She. Says. No.
I. Say. Yes.
I don't use them everywhere, but I think they need to stay in our language. They're misunderstood, they're often maligned ... poor, poor semicolons.
grammar.about.com had some interesting tidbits:
There are those who have a prejudice against the semicolon; personally I find it a very useful stop.It's a mark, Lewis Thomas has said, that offers "a pleasant little feeling of expectancy; there is more to come."
(G. V. Carey, Mind the Stop, 1958)
But be advised: not all writers and editors are fans of the semicolon, and its use has been on the decline for well over a century. Copy chief Bill Walsh calls the semicolon "an ugly bastard" (Lapsing Into a Comma, 2000), and Kurt Vonnegut has said that the only reason to use it is "to show you've been to college."
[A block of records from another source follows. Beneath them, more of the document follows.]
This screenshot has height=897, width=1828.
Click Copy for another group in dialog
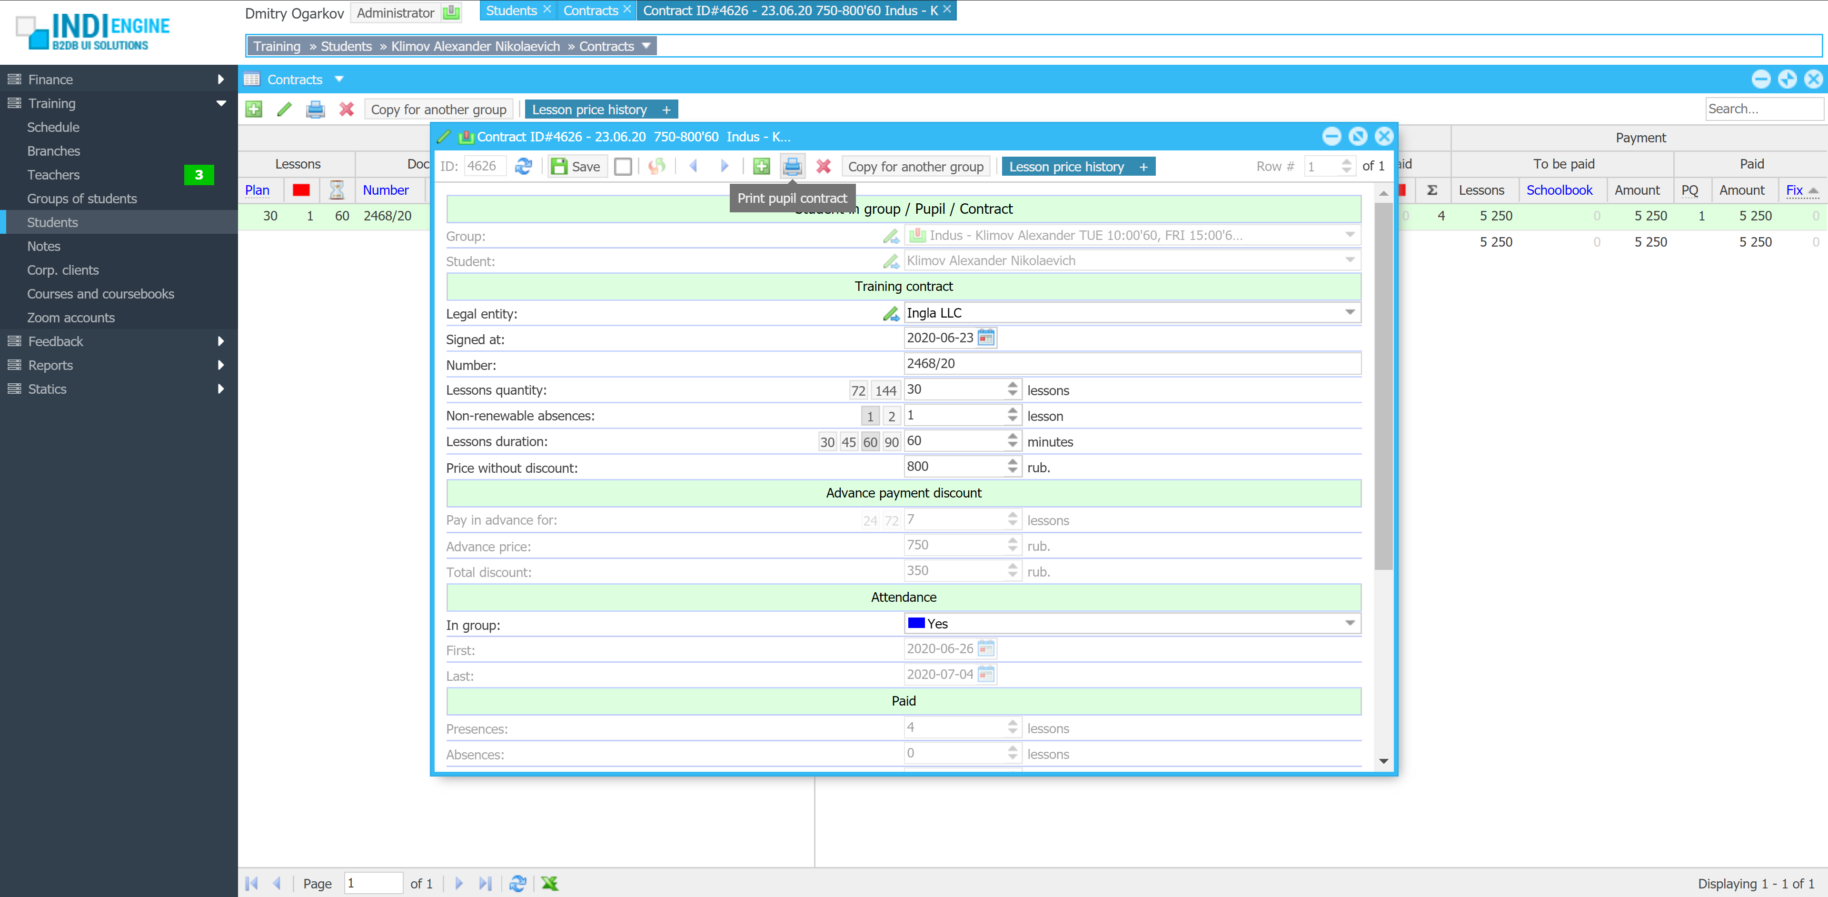point(915,166)
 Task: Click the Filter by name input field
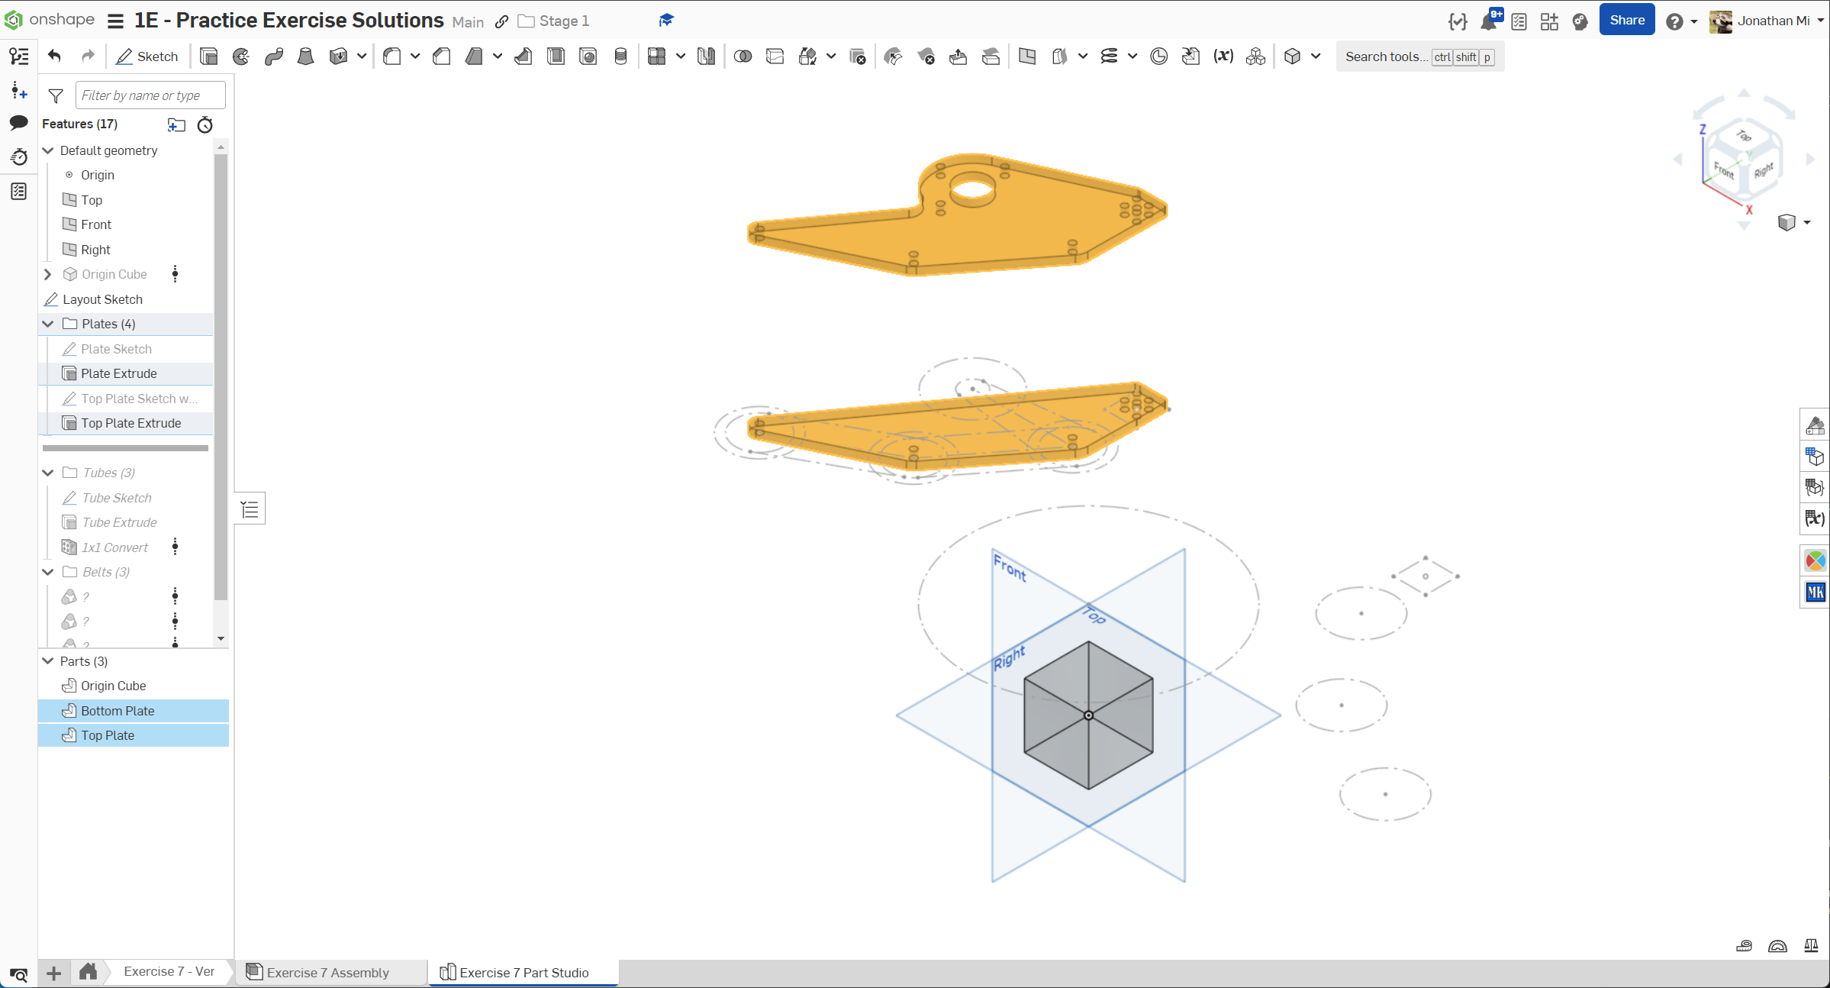pyautogui.click(x=150, y=95)
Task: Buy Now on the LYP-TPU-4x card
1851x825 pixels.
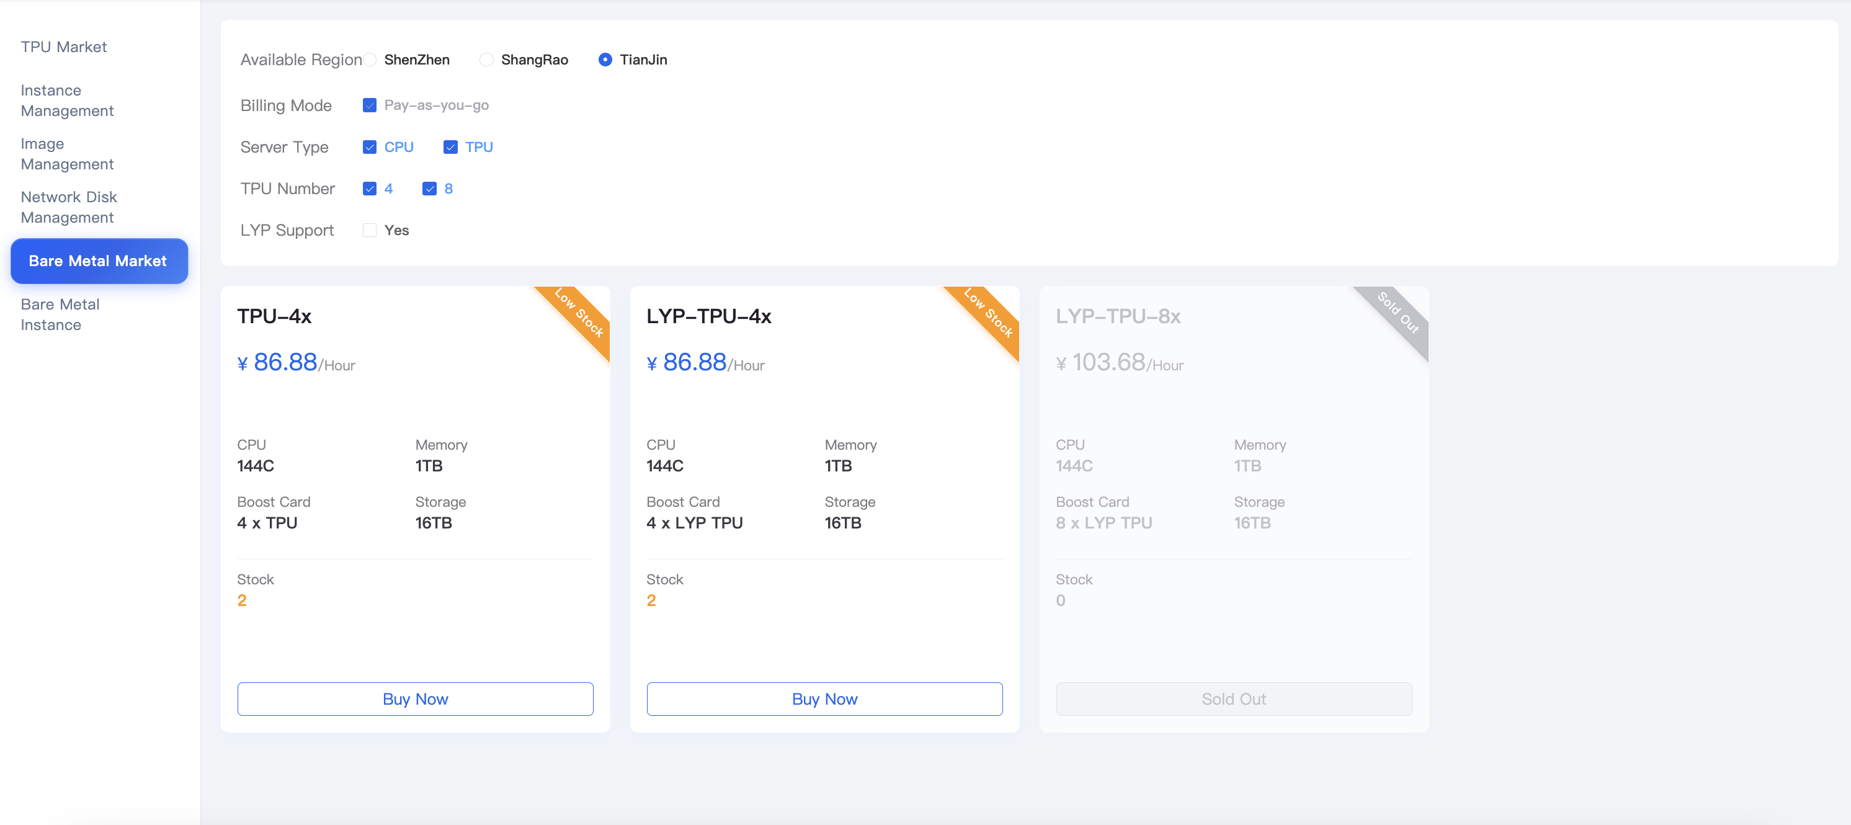Action: (824, 698)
Such expressions of contempt are nothing new. Consider what grammarian Justin Brenan had to say about the semicolon back in 1865:
One of the greatest improvements in punctuation is the rejection of the eternal semicolons of our ancestors. . . . In latter times, the semicolon has been gradually disappearing, not only from the newspapers, but from books--insomuch that I believe instances could now be produced, of entire pages without a single semicolon.
(Composition and Punctuation Familiarly Explained, Virtue Brothers, 1865)
Let's give semicolons some love this month! Use them wherever you can!